## REQUEST A
In the link checker post, reproduce the passage starting at "Homebrew Link Checker" and ending at "with the following.".
## REQUEST B
What does the script described in the link checker post need in order to run?

Homebrew Link Checker

Thomas Dowling tdowling at ohiolink.edu
Mon Sep 16 17:33:01 EDT 1996


I thought I posted this last week, but I never saw it come back from the
list, and it isn't in the archive.  Oh, well.

I got started on this when I looked at some of the link checkers suggested
here; some of them are commercial products or shareware, and it just seemed
that people were trying to make a couple of bucks doing something I already
had the tools to do.  A little playing around came up with the following.

This is absolutely not guaranteed to do anything--I normally don't show my
perl scripts to the outside world, as I'm sure they drive Real Programmers
into giggle fits--but it seems to work in our environment.  It only wants a
Unix command line, Perl, and an up to date version of Lynx (it uses "lynx
-head" which I don't remember being in earlier versions).  It can check a
local file ("linkcheck.pl [filename]") or, with a little help, a given URL
("lynx -source [URL] | linkcheck.pl").  If you're a Perl ace, feel free to
tinker.

## PROVIDED MATERIAL
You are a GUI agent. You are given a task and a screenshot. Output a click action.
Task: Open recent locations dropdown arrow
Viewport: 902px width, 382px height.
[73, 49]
---
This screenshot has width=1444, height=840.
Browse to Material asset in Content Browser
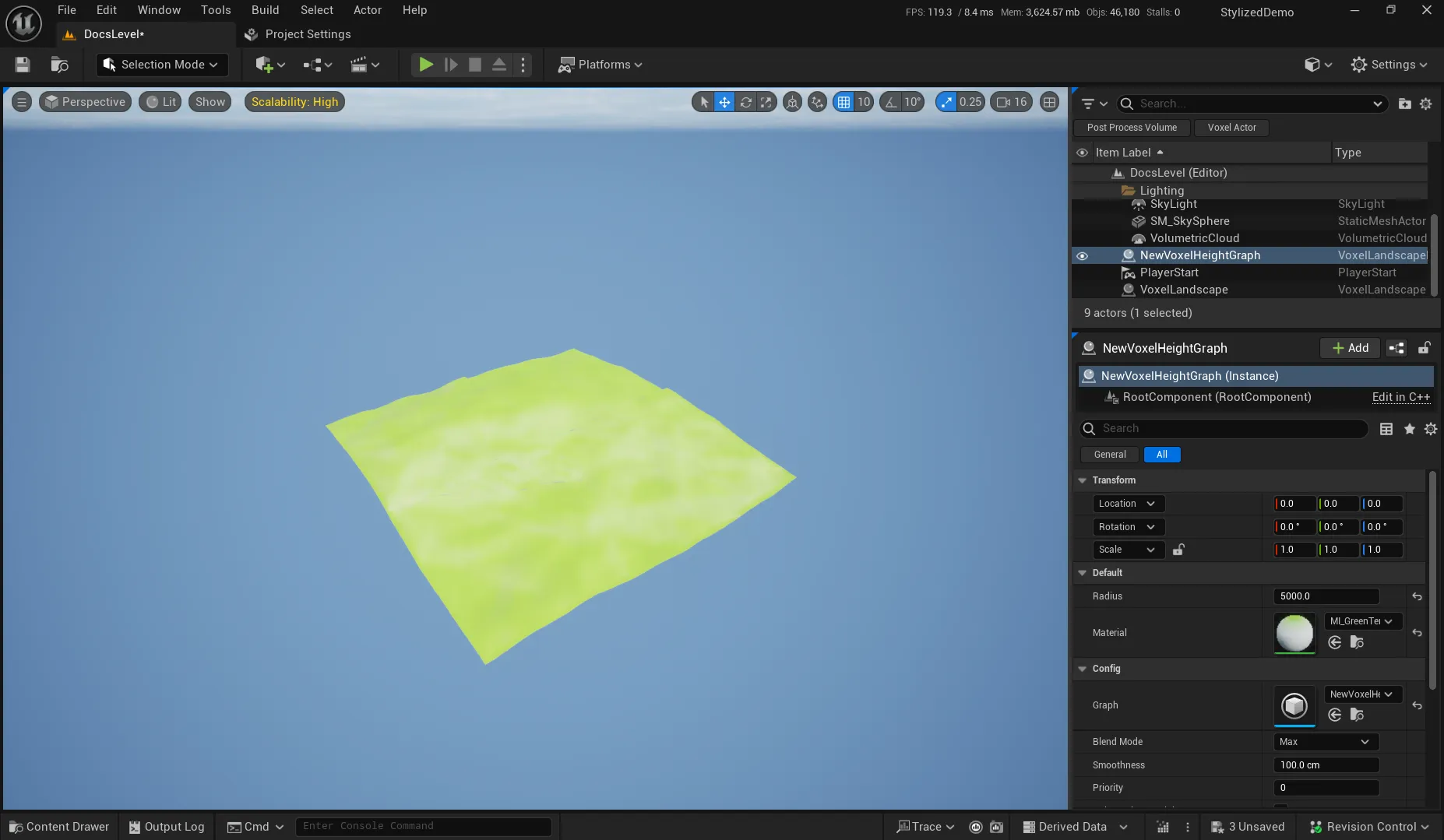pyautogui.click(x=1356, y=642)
--
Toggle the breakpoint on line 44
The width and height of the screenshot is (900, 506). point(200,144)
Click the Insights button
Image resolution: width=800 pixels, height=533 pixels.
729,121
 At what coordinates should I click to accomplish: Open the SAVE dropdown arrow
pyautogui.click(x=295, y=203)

## FULL OUTPUT A
Homebrew Link Checker

Thomas Dowling tdowling at ohiolink.edu
Mon Sep 16 17:33:01 EDT 1996


I thought I posted this last week, but I never saw it come back from the
list, and it isn't in the archive.  Oh, well.

I got started on this when I looked at some of the link checkers suggested
here; some of them are commercial products or shareware, and it just seemed
that people were trying to make a couple of bucks doing something I already
had the tools to do.  A little playing around came up with the following.

## FULL OUTPUT B
A Unix command line, Perl, and an up-to-date version of Lynx.